··· Excerpted text

Immediately life-threatening breathing problems to identify and manage during the primary survey include tension pneumothorax, open chest wounds, massive haemothorax, and flail chest. A tension pneumothorax requires urgent needle thoracostomy — do not wait for a chest X-ray in the pre-hospital environment.
C: Circulation
With the airway and breathing addressed, turn your attention to circulation. The aim is to identify signs of haemorrhage or shock and intervene promptly.
- Control external haemorrhage — apply direct pressure, wound packing, or tourniquet application for life-threatening limb bleeding.
- Assess perfusion: Skin colour, temperature, and moisture; capillary refill time (normal ≤2 seconds); pulse rate, rhythm, and quality.
- Blood pressure: In trauma, hypotension (systolic <90 mmHg) is a late and serious sign. Tachycardia often precedes it.
- Gain IV access and consider fluid resuscitation per JRCALC guidance — permissive hypotension is recommended in penetrating trauma to avoid clot disruption.
Cardiac arrest identified during the circulation step should trigger immediate CPR and defibrillation as appropriate, transitioning to your cardiac arrest protocol.
D: Disability
The disability assessment evaluates neurological status. The two primary tools used in UK pre-hospital care are:
- AVPU scale: Alert, Voice, Pain, Unresponsive — a rapid initial screen.
- GCS (Glasgow Coma Scale): A more detailed assessment of eye opening, verbal response, and motor response. A GCS of 8 or below is traditionally associated with a compromised airway and the need for definitive airway management.
Also assess pupils — size, equality, and reaction to light. Unequal pupils may indicate raised intracranial pressure or direct ocular injury. Check blood glucose in any patient with altered consciousness; hypoglycaemia is a common, rapidly reversible cause of reduced GCS and must not be missed.

······

[Task directions] According to the trauma assessment text, what systolic blood pressure counts as hypotension in trauma? Please ignore the lines that follow; they have nothing to do with this.

··· Dataset extract

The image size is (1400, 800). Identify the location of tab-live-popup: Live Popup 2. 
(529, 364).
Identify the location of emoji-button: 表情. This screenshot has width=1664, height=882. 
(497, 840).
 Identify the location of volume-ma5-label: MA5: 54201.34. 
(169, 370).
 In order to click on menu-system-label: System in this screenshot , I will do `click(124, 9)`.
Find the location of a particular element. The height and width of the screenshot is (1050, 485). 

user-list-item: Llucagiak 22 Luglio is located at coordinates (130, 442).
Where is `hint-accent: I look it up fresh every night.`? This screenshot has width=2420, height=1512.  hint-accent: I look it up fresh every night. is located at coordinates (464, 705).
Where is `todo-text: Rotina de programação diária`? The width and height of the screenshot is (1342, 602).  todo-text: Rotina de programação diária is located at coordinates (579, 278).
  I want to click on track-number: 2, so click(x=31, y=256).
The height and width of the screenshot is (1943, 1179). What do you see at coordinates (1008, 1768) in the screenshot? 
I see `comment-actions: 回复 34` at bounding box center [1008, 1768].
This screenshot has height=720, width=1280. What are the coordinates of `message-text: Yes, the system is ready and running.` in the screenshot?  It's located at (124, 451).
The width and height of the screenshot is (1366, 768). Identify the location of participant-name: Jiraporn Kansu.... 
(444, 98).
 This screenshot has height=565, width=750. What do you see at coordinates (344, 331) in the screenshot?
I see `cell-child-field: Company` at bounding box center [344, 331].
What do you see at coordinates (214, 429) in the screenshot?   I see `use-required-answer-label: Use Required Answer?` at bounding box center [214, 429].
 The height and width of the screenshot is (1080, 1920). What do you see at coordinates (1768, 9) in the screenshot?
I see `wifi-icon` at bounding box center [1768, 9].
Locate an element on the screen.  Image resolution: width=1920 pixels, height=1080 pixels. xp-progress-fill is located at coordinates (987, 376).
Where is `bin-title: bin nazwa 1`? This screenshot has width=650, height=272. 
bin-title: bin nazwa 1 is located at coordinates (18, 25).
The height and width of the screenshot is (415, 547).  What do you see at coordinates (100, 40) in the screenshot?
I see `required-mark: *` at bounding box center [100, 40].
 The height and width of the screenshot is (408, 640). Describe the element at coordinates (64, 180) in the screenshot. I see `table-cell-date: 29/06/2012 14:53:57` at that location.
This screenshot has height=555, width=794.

······

[Final answer] A systolic pressure below 90 mmHg.